__PROVIDED PASSAGE__.
<<<<

7 Experimental results

This section presents the results of the evaluation experiments that we conducted. Initially, we compare results of the algorithms utilizing unconditional (ChiDep) vs. conditional (ConDep) dependence identification and select the best one for further comparison to other base-line and state-of-the-art multi-label algorithms. Then we compare the selected algorithm and its ensemble version to other single-classifier and ensemble algorithms accordingly.

7.1 Conditional vs. unconditional dependencies

In this section the results of the new algorithm utilizing two different methods for dependence identification, are presented, namely, ChiDep using the chi-square test for unconditional dependence identification and ConDep for estimating conditional label dependencies.

Table 3 presents the results of the ChiDep and ConDep algorithms and their ensemble versions on small and medium size datasets for each evaluation measure. On the rest of datasets, the identification of conditional dependencies takes more than a week of computation and thus is generally not feasible under existing time constraints and available resources (see footnote 9 for the characteristics of the utilized hardware). The best result for each measure on a particular dataset is separately marked in bold for single and ensemble methods.

Table 3 Predictive performance of ChiDep and ConDep algorithms and their ensemble versions on various datasets

Consider first the single algorithms. It can be observed that the ChiDep algorithm outperforms ConDep on all datasets for subset accuracy measure and on the most datasets for the F-measure. However, for the accuracy and Hamming loss measures the ConDep outperforms the ChiDep on 3 and 2 datasets correspondingly. For the ensemble algorithms we observe that ChiDep outperforms ConDep for all measures on almost all datasets.

The above results indicate that among the two methods of modeling dependencies, the modeling of unconditional dependencies (ChiDep) is superior in terms of subset accuracy and F-measure. In addition, its ensemble version is superior in terms of accuracy and Hamming loss as well.

To verify these quite surprising results, we performed some experiments on artificial datasets where various types of dependencies are simulated. The results of these simulation experiments (presented in the next section) correspond to our findings on the benchmark datasets.

Furthermore, these results correspond with the results presented in Ghamrawi and McCallum (2005), where two models were evaluated, one of which parameterizes conditional dependencies, the CMLF, and another which parameterizes unconditional dependencies, the CML. The results presented in their work show that the CMLF model is not better and in many cases even worse (in terms of micro and macro-averaged F-measure and subset accuracy) than the CML model.

Taking into consideration that the computational cost of conditional dependencies is also much higher than that of unconditional dependencies (as can be observed from the times comparison reported in Sect. 7.1.3), we conclude that modeling unconditional dependencies is sufficient enough for solving multi-label classification problems. The rest of the comparisons are performed with ChiDep and an ensemble of ChiDep algorithms.

>>>>

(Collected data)

<<<<

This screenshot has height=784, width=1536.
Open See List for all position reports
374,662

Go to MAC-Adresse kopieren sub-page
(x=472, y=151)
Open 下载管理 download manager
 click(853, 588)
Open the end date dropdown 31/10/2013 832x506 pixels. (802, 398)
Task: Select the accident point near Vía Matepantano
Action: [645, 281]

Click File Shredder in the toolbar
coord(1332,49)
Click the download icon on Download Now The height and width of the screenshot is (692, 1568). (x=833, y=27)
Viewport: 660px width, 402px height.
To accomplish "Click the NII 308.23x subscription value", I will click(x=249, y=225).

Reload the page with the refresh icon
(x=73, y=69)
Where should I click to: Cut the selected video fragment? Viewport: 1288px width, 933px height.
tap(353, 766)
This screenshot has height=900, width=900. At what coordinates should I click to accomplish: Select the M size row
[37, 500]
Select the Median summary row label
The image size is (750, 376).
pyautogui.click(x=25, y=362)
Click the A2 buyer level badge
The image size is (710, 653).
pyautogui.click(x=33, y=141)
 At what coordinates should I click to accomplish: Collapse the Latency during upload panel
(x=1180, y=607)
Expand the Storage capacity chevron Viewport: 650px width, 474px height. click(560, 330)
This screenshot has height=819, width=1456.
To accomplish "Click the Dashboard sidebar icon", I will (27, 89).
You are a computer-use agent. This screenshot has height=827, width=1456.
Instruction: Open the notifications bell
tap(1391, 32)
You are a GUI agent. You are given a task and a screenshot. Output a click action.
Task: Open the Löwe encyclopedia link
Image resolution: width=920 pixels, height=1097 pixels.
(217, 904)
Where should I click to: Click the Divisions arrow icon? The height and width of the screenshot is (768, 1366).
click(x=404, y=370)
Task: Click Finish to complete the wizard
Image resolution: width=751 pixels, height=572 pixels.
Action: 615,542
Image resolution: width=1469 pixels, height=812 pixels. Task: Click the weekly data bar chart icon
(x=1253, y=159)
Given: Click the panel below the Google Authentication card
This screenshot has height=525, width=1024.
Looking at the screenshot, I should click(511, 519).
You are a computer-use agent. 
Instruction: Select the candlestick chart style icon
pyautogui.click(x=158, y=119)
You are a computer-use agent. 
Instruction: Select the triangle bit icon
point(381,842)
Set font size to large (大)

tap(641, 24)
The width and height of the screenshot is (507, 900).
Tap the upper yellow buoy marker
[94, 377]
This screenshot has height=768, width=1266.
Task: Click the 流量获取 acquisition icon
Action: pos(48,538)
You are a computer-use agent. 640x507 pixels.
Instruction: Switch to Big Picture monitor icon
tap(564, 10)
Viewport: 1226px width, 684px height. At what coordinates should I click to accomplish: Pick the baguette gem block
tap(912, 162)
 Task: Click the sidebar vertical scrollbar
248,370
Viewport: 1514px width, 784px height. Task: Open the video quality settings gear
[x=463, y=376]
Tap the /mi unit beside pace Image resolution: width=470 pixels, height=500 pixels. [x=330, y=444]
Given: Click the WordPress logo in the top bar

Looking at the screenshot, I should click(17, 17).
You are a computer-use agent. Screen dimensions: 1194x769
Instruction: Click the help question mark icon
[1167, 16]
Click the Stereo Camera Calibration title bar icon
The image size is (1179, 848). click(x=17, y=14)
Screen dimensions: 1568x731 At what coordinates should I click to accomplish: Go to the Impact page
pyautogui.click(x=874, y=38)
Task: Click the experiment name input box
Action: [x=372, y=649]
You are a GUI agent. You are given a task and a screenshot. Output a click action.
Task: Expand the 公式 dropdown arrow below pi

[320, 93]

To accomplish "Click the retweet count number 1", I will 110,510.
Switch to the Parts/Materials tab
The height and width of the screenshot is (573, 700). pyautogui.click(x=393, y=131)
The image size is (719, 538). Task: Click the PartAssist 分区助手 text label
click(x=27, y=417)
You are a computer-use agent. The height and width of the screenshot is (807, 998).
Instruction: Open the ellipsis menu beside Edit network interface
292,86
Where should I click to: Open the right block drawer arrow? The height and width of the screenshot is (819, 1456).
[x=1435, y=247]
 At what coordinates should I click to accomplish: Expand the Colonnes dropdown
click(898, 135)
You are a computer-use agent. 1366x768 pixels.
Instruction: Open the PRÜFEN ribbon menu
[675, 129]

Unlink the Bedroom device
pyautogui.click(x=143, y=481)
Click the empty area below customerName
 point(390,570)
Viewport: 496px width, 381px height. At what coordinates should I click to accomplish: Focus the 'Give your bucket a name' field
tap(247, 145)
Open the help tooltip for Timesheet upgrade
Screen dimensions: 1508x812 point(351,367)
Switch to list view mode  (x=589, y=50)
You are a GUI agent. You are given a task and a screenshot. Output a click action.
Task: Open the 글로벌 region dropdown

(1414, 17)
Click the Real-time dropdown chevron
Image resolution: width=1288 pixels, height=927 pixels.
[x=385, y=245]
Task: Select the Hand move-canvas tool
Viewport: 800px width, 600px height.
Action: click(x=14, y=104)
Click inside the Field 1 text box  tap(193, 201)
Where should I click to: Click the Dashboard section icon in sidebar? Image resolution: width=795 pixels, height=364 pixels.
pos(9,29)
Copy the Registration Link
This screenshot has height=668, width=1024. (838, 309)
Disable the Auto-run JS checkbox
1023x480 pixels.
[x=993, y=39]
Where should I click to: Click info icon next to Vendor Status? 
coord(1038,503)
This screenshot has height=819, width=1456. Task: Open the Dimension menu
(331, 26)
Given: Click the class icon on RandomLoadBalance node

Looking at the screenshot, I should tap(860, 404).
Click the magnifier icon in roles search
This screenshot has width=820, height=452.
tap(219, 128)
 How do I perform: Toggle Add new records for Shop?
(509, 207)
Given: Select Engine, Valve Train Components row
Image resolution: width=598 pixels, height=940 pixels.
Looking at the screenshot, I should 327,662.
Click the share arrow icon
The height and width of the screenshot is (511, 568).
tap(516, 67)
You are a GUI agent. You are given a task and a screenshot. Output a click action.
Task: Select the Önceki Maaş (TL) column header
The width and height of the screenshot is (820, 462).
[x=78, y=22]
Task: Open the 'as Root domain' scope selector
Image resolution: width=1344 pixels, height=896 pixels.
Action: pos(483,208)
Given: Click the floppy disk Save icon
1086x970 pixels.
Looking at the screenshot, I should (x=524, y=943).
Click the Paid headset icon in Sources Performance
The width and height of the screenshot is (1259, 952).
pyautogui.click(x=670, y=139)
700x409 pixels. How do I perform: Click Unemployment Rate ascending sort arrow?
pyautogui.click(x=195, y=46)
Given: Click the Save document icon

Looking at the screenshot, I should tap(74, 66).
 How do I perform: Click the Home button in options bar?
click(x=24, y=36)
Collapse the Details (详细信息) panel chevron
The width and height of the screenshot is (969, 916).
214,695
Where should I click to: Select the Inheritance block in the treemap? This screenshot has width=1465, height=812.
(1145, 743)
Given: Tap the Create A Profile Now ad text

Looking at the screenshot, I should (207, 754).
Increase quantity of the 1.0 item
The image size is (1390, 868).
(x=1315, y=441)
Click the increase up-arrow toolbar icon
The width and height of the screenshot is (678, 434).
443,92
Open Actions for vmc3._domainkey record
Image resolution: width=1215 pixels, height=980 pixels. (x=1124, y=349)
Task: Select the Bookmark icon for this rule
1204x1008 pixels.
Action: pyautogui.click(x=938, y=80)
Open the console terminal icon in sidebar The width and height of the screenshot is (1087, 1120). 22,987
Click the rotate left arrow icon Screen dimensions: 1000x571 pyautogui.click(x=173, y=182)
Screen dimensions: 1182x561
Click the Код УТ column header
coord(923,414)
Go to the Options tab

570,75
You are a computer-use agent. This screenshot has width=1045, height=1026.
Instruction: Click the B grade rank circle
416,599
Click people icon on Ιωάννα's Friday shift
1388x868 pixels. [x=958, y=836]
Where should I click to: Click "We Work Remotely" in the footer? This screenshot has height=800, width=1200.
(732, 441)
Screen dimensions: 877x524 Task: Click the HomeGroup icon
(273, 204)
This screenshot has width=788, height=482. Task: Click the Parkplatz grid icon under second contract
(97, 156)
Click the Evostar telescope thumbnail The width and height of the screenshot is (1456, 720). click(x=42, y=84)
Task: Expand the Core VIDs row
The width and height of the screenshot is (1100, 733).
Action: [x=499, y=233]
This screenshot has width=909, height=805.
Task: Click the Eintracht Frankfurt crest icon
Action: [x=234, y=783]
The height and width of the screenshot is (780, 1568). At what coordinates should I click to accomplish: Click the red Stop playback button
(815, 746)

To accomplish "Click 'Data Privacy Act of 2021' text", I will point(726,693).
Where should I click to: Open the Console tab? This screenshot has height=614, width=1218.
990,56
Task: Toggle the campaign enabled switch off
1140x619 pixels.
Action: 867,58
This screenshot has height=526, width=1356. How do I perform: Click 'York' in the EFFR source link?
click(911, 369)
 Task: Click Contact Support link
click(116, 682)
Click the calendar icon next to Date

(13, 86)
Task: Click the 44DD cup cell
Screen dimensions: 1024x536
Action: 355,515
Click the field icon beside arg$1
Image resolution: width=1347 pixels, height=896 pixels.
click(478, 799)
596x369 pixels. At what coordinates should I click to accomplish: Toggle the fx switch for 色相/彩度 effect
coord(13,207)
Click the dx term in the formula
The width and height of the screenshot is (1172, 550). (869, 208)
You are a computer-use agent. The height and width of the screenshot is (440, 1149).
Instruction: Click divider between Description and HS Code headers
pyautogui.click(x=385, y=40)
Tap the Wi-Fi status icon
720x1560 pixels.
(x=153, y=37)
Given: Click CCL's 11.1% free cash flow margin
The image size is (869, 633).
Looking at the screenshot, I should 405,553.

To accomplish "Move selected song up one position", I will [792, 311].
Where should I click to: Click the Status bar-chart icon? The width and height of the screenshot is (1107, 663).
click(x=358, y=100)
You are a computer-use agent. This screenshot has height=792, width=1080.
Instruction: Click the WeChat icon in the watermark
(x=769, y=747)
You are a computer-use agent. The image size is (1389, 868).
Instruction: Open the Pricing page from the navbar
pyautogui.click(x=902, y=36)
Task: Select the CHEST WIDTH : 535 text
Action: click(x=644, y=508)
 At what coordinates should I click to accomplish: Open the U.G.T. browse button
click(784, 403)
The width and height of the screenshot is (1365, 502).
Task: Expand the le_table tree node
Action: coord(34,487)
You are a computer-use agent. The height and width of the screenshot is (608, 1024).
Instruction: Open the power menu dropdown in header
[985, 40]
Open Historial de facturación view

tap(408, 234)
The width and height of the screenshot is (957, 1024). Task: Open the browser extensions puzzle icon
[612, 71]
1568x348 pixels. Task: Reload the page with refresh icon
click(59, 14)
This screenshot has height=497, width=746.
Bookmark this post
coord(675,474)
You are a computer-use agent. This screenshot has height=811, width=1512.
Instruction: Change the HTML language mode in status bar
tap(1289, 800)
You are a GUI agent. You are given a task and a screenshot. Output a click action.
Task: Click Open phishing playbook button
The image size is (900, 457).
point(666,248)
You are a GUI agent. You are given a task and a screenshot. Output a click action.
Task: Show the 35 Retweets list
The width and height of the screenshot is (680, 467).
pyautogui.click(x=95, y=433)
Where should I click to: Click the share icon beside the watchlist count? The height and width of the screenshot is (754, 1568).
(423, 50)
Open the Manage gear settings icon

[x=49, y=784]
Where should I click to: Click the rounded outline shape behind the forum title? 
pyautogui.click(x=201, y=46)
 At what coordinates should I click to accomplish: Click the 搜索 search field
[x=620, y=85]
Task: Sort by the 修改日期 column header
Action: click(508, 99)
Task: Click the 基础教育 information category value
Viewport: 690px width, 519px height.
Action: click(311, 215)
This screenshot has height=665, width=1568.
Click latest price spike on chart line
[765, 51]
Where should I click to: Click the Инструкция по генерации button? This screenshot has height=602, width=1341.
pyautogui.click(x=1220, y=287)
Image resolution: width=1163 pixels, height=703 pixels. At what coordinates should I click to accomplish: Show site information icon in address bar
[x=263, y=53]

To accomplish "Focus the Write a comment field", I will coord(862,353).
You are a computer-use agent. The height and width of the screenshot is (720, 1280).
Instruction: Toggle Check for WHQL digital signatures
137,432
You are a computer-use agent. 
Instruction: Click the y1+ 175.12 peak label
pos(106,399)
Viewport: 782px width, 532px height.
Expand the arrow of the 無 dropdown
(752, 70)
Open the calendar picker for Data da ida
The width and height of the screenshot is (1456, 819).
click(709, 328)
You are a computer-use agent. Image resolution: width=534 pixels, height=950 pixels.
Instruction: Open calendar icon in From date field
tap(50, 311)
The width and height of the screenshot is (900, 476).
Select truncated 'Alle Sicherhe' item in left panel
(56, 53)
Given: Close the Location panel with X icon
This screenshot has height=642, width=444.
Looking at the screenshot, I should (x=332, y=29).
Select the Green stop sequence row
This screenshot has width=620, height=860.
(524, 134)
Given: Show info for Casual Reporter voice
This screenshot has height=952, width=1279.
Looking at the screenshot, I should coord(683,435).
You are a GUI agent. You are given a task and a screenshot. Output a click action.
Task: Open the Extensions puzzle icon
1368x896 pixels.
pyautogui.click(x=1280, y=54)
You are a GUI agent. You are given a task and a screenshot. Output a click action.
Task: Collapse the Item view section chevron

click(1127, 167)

>>>>

__STATED TASK 1__.
Transcribe the stretch of the experimental results section from "Table 3 presents the" through "and ensemble methods.".
__STATED TASK 2__.
According to the experimental results section, how long does identifying conditional dependencies take on the datasets other than the small and medium size ones?

__TASK OUTPUT 1__.
Table 3 presents the results of the ChiDep and ConDep algorithms and their ensemble versions on small and medium size datasets for each evaluation measure. On the rest of datasets, the identification of conditional dependencies takes more than a week of computation and thus is generally not feasible under existing time constraints and available resources (see footnote 9 for the characteristics of the utilized hardware). The best result for each measure on a particular dataset is separately marked in bold for single and ensemble methods.

__TASK OUTPUT 2__.
More than a week of computation.